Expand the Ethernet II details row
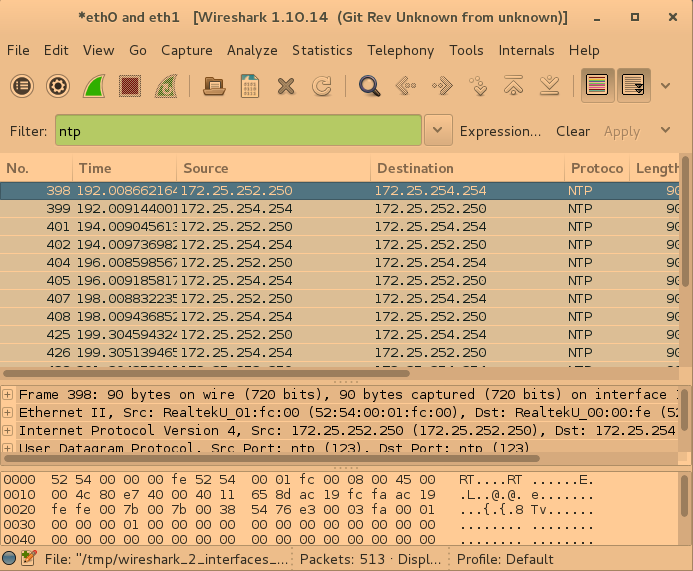Image resolution: width=693 pixels, height=571 pixels. click(8, 413)
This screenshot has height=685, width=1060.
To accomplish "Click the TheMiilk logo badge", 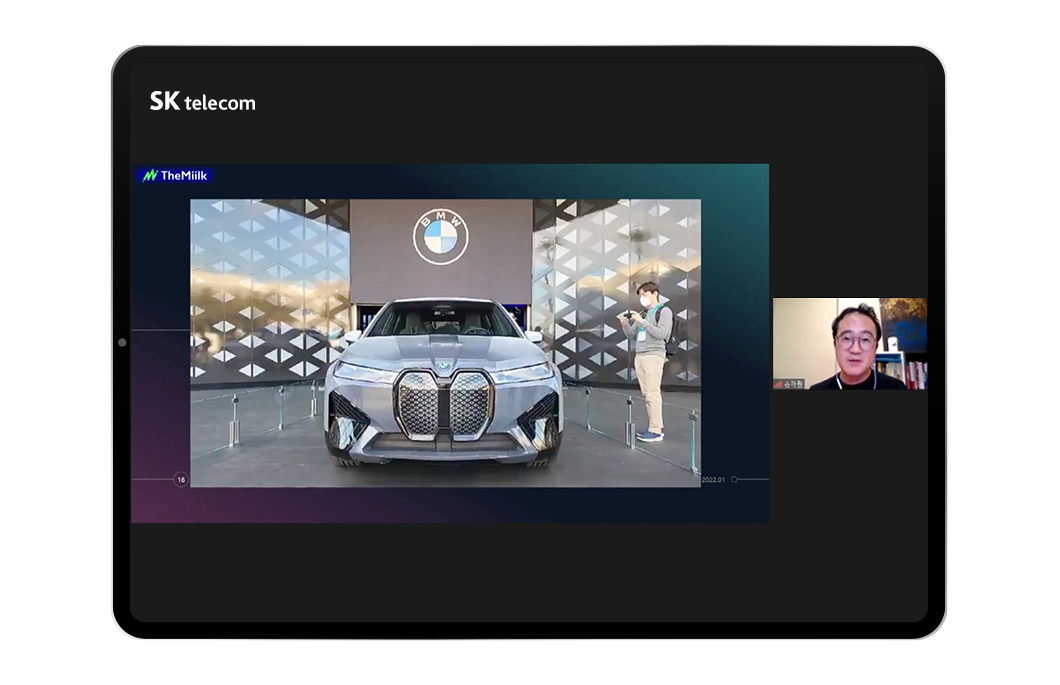I will [175, 175].
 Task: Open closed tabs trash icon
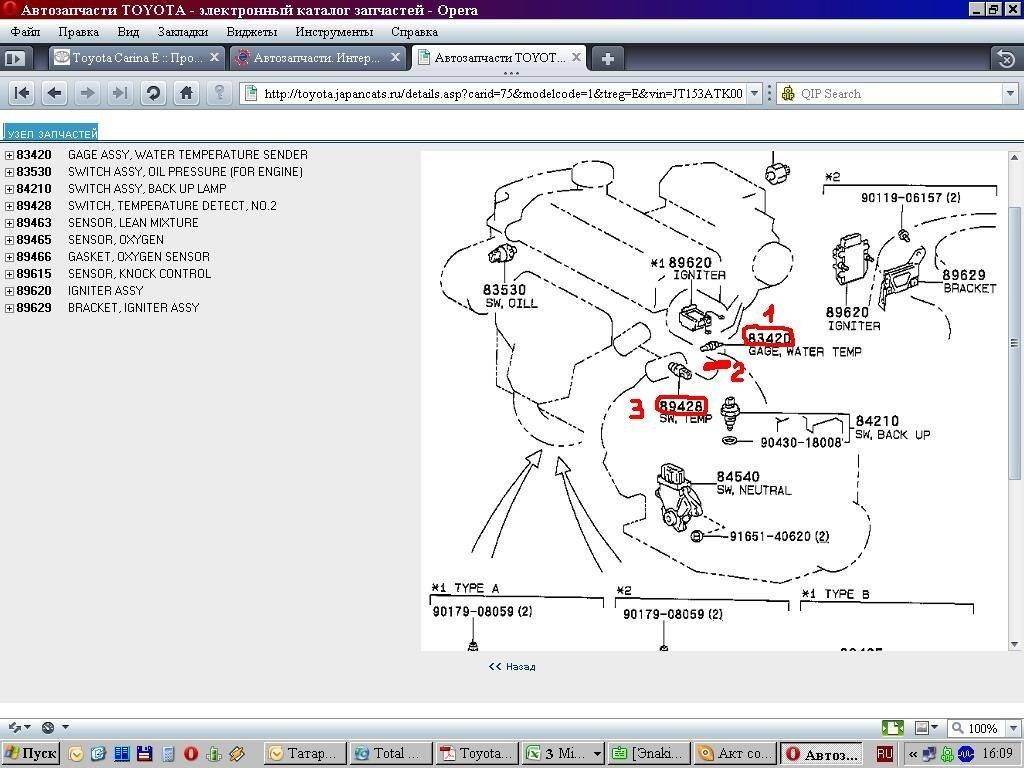pyautogui.click(x=1003, y=58)
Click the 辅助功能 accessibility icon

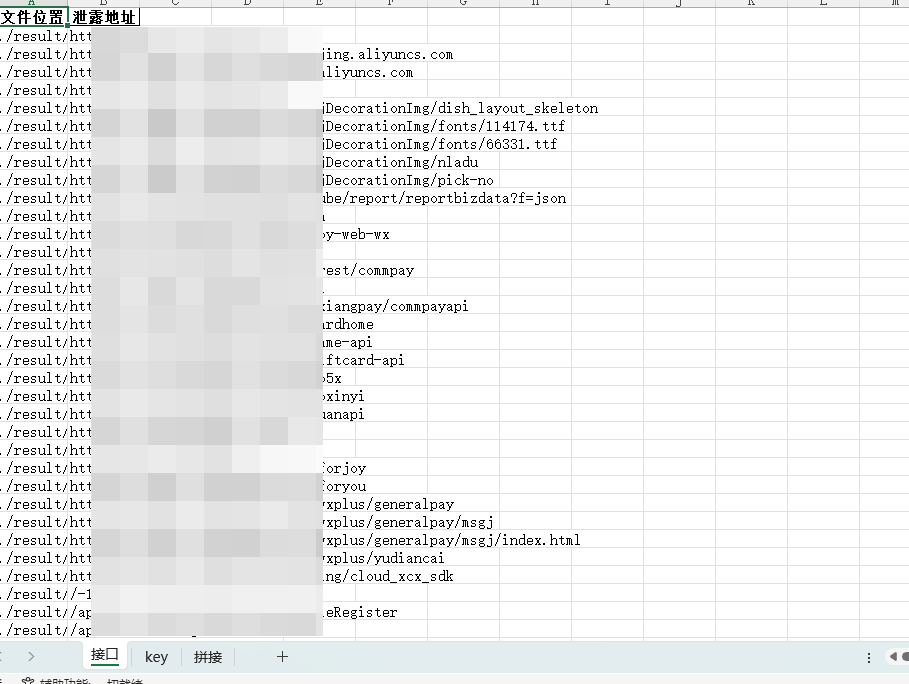coord(28,679)
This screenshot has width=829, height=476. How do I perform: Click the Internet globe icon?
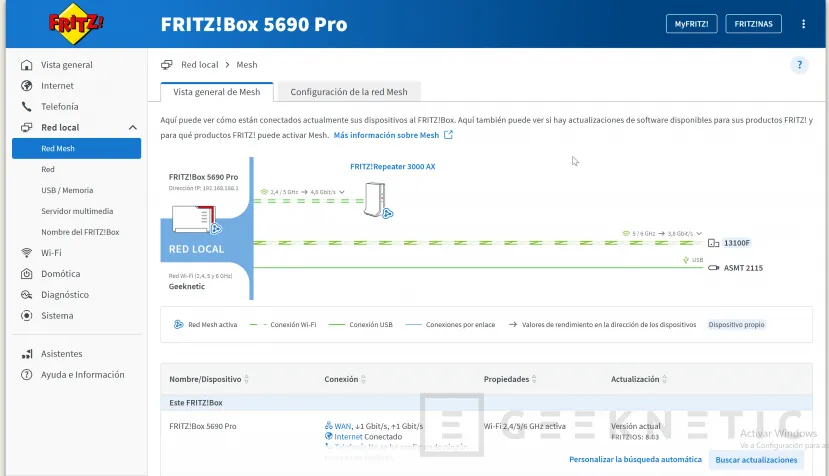point(27,86)
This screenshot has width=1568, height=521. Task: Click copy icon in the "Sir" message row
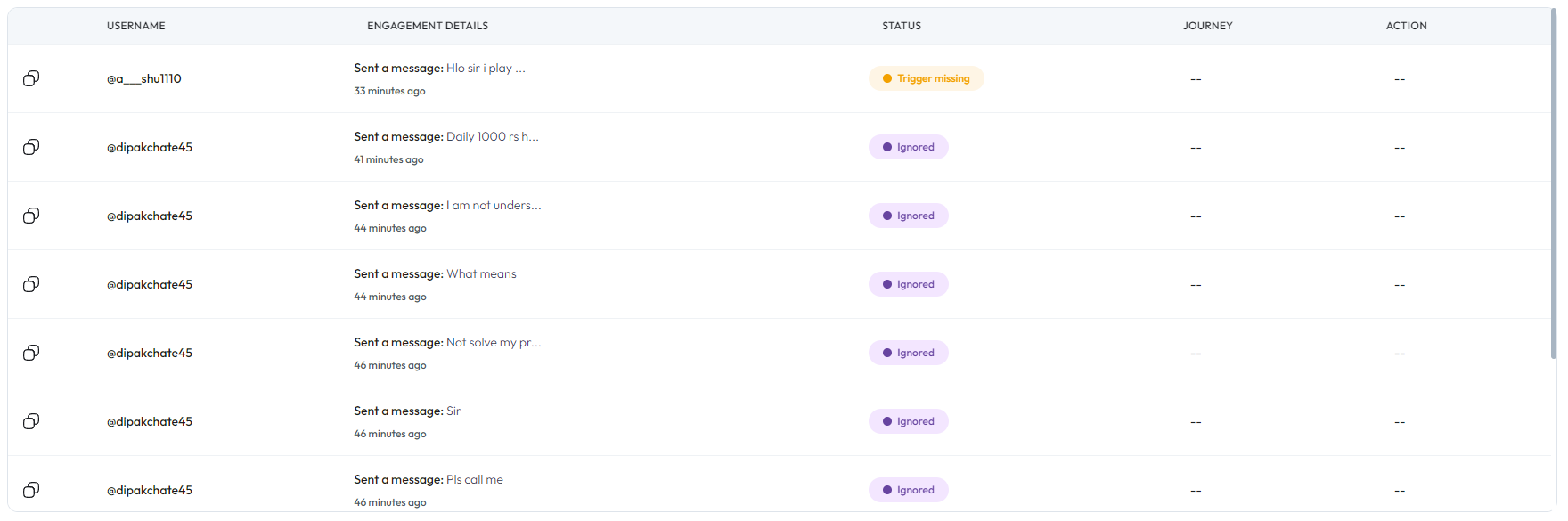click(31, 421)
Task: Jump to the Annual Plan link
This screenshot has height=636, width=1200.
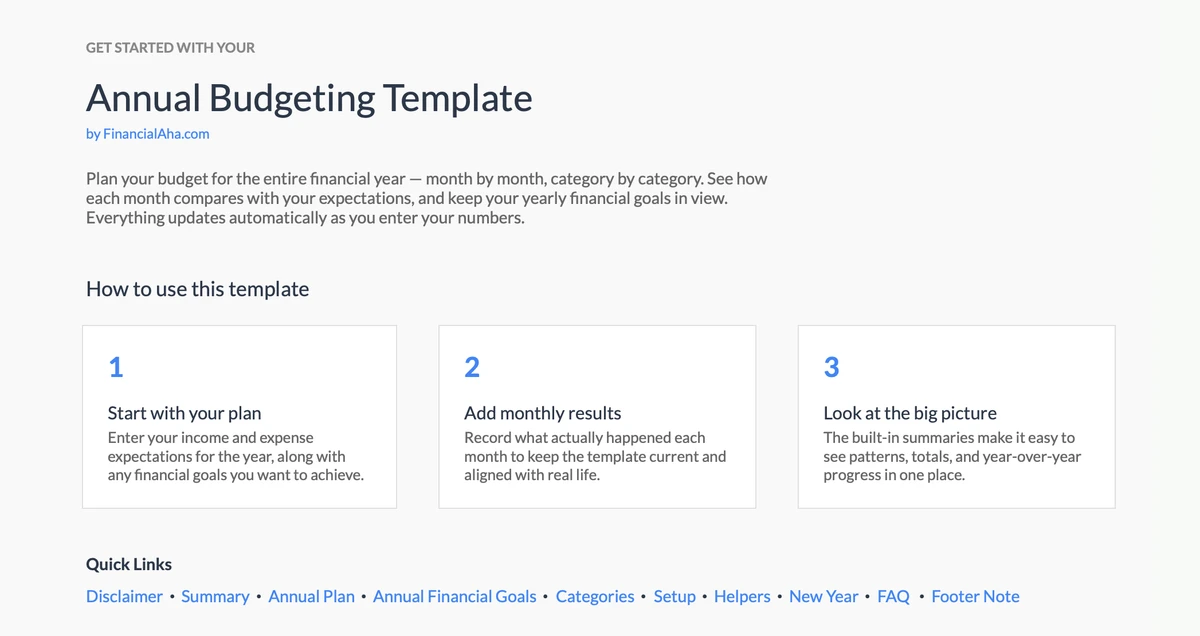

○ ○ ○

What to produce
No pictures belong in the copy; quote exactly the lines from the line containing "This screenshot has width=829, height=476." through the final line of the material, both ends included.

Answer space
This screenshot has width=829, height=476. How do I perform: Click the Internet globe icon?
point(27,86)
This screenshot has width=1568, height=521. Task: Click copy icon in the "Sir" message row
click(31, 421)
Task: Jump to the Annual Plan link
This screenshot has height=636, width=1200.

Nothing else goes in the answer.